> DATA SUPPLIED
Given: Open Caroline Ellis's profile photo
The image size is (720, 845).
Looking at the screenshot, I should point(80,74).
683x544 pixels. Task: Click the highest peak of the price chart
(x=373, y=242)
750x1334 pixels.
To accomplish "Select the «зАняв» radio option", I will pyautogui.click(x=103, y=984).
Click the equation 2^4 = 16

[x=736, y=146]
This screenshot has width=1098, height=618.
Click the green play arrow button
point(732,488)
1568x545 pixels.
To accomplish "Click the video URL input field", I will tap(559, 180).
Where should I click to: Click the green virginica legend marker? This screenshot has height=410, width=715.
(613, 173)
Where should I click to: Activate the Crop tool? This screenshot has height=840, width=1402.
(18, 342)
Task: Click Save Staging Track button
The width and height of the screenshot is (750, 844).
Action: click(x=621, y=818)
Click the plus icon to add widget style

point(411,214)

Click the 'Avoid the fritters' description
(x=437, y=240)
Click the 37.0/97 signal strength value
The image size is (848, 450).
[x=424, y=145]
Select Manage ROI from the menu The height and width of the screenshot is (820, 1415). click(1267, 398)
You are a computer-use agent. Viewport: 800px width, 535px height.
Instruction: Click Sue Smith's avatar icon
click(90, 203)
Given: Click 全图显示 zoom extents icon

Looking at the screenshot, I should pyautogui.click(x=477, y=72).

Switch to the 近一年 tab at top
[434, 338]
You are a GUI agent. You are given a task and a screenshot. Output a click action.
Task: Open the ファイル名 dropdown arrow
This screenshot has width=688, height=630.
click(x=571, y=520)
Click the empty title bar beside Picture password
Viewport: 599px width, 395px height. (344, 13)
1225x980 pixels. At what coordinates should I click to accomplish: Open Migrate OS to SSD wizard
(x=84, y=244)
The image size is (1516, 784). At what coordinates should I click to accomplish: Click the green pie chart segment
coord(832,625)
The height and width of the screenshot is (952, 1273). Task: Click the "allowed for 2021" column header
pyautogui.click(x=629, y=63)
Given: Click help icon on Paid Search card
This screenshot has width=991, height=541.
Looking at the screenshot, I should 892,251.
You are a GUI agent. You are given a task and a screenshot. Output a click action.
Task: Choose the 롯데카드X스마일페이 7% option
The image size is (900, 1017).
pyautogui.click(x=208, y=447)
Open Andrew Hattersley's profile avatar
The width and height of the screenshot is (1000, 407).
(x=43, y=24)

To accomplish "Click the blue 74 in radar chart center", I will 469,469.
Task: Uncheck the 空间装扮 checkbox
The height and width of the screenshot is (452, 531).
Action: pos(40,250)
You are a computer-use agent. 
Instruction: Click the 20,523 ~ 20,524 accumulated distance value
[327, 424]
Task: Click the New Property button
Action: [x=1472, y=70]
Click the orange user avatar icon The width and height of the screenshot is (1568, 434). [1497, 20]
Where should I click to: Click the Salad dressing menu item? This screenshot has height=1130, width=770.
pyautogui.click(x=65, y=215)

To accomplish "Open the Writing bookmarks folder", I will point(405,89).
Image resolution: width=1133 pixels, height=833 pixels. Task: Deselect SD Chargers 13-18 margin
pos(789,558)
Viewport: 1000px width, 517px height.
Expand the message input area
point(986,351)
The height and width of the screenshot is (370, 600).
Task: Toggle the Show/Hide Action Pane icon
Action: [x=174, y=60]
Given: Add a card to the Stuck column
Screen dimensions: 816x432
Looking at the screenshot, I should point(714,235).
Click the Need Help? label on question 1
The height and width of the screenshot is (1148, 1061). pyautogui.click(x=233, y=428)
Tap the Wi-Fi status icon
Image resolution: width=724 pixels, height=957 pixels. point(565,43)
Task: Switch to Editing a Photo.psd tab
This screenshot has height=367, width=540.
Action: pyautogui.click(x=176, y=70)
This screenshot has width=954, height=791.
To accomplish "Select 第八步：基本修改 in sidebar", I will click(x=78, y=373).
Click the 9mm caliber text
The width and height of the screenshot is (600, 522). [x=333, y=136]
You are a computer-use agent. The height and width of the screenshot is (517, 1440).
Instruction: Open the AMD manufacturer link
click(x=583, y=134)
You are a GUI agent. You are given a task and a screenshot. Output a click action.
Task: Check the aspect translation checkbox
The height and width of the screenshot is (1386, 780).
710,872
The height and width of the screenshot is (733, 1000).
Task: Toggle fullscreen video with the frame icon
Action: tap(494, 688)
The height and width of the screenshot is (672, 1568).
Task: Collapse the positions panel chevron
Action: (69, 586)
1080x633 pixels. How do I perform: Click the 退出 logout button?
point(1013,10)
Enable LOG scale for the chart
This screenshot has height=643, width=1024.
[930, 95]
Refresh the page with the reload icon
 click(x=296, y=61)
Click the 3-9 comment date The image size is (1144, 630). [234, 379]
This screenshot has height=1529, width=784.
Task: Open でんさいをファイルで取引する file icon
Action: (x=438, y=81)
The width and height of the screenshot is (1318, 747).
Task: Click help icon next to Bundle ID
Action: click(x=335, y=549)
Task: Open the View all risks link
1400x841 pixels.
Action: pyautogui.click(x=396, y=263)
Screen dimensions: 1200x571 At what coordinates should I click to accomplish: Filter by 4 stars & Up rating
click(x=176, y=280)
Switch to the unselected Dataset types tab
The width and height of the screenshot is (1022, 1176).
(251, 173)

> PROBLEM STATEMENT
Every line above from the line with "You are a computer-use agent. Viewport: 800px" to the line with "Given: Add a card to the Stuck column", inclusive, must be returned exactly; no other line belongs in the reply.

> ANSWER AREA
You are a computer-use agent. Viewport: 800px width, 535px height.
Instruction: Click Sue Smith's avatar icon
click(90, 203)
Given: Click 全图显示 zoom extents icon

Looking at the screenshot, I should pyautogui.click(x=477, y=72).

Switch to the 近一年 tab at top
[434, 338]
You are a GUI agent. You are given a task and a screenshot. Output a click action.
Task: Open the ファイル名 dropdown arrow
This screenshot has width=688, height=630.
click(x=571, y=520)
Click the empty title bar beside Picture password
Viewport: 599px width, 395px height. (344, 13)
1225x980 pixels. At what coordinates should I click to accomplish: Open Migrate OS to SSD wizard
(x=84, y=244)
The image size is (1516, 784). At what coordinates should I click to accomplish: Click the green pie chart segment
coord(832,625)
The height and width of the screenshot is (952, 1273). Task: Click the "allowed for 2021" column header
pyautogui.click(x=629, y=63)
Given: Click help icon on Paid Search card
This screenshot has width=991, height=541.
Looking at the screenshot, I should 892,251.
You are a GUI agent. You are given a task and a screenshot. Output a click action.
Task: Choose the 롯데카드X스마일페이 7% option
The image size is (900, 1017).
pyautogui.click(x=208, y=447)
Open Andrew Hattersley's profile avatar
The width and height of the screenshot is (1000, 407).
(x=43, y=24)

To accomplish "Click the blue 74 in radar chart center", I will 469,469.
Task: Uncheck the 空间装扮 checkbox
The height and width of the screenshot is (452, 531).
Action: pos(40,250)
You are a computer-use agent. 
Instruction: Click the 20,523 ~ 20,524 accumulated distance value
[327, 424]
Task: Click the New Property button
Action: [x=1472, y=70]
Click the orange user avatar icon The width and height of the screenshot is (1568, 434). [1497, 20]
Where should I click to: Click the Salad dressing menu item? This screenshot has height=1130, width=770.
pyautogui.click(x=65, y=215)

To accomplish "Open the Writing bookmarks folder", I will point(405,89).
Image resolution: width=1133 pixels, height=833 pixels. Task: Deselect SD Chargers 13-18 margin
pos(789,558)
Viewport: 1000px width, 517px height.
Expand the message input area
point(986,351)
The height and width of the screenshot is (370, 600).
Task: Toggle the Show/Hide Action Pane icon
Action: [x=174, y=60]
Given: Add a card to the Stuck column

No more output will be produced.